----- Supplied entries -----

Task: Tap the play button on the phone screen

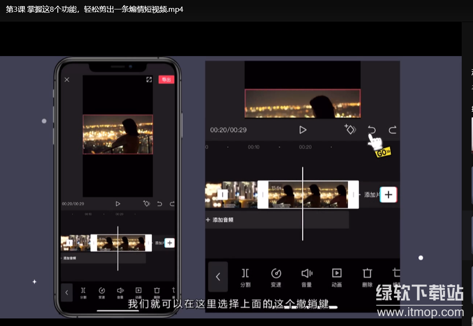Action: [x=118, y=204]
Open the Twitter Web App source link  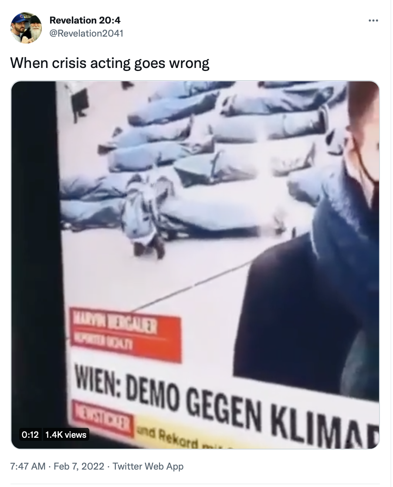click(x=148, y=466)
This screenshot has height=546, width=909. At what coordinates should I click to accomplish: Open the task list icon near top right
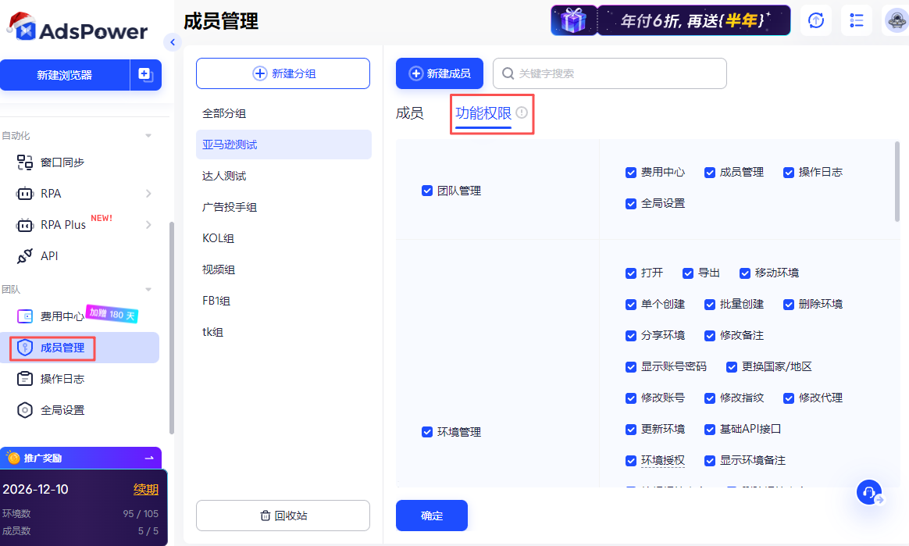[x=856, y=20]
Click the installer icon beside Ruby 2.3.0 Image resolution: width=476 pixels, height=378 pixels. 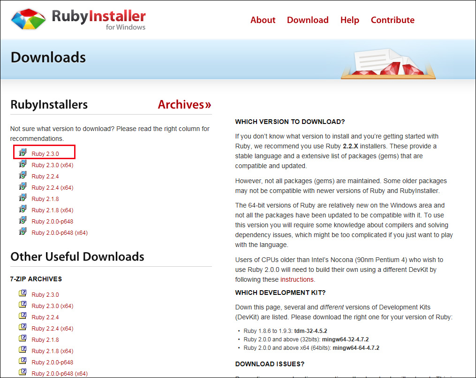pos(23,152)
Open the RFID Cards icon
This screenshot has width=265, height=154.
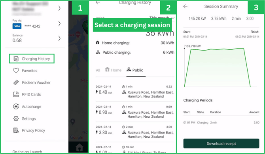pyautogui.click(x=16, y=94)
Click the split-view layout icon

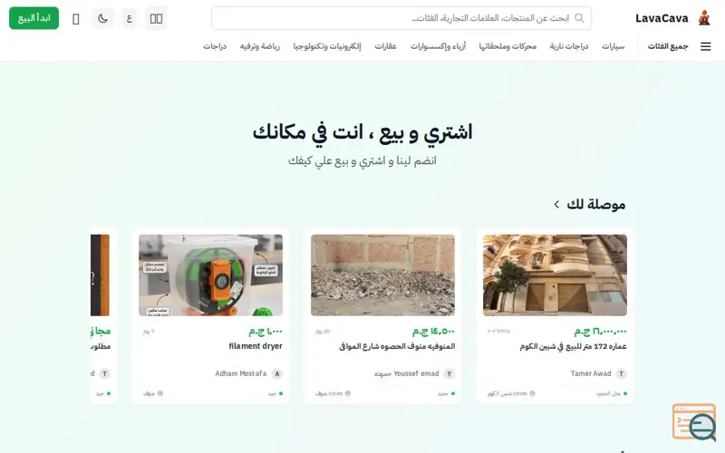pyautogui.click(x=156, y=18)
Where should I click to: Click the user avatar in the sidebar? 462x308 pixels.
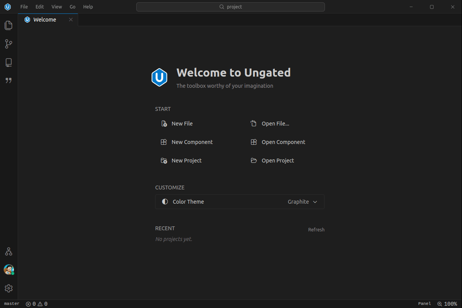(8, 270)
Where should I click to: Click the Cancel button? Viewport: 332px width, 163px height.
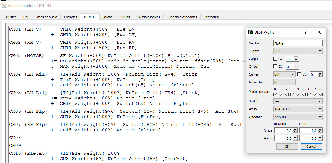point(311,146)
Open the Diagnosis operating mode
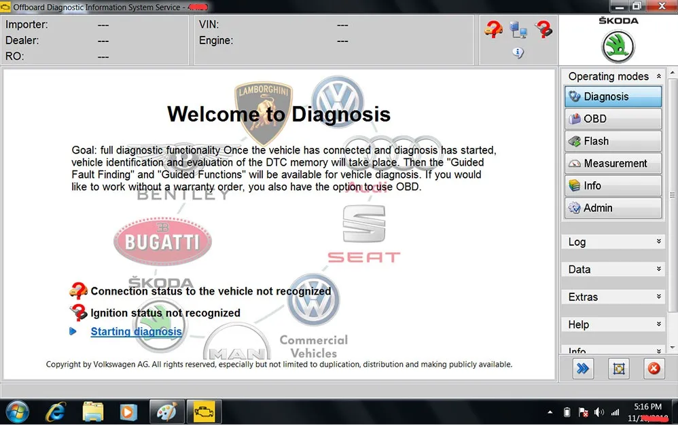 point(612,96)
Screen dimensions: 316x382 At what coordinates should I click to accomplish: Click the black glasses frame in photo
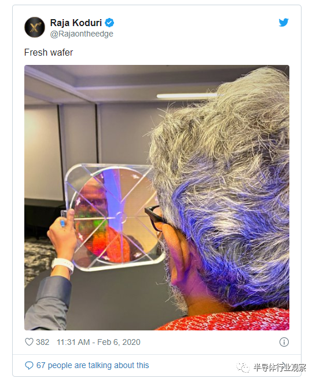pos(154,217)
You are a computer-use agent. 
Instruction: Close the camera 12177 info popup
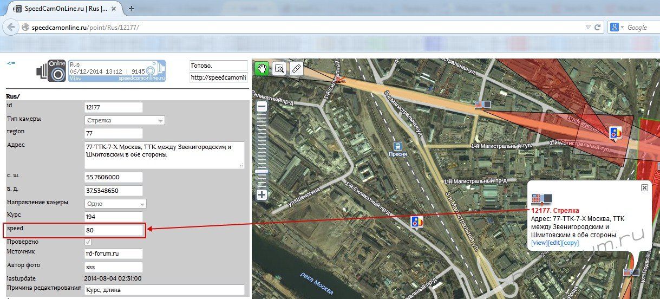(644, 187)
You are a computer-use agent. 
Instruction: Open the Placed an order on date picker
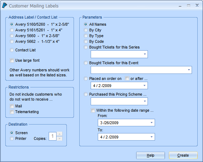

-----

What you need to retype is every line from the one that has "Instruction: Close the" through the last line of the listing, both included, with the pictures left out.

-- Answer below --
Instruction: Close the camera 12177 info popup
(644, 187)
You are a computer-use agent. 
Instruction: Open the Placed an order on date picker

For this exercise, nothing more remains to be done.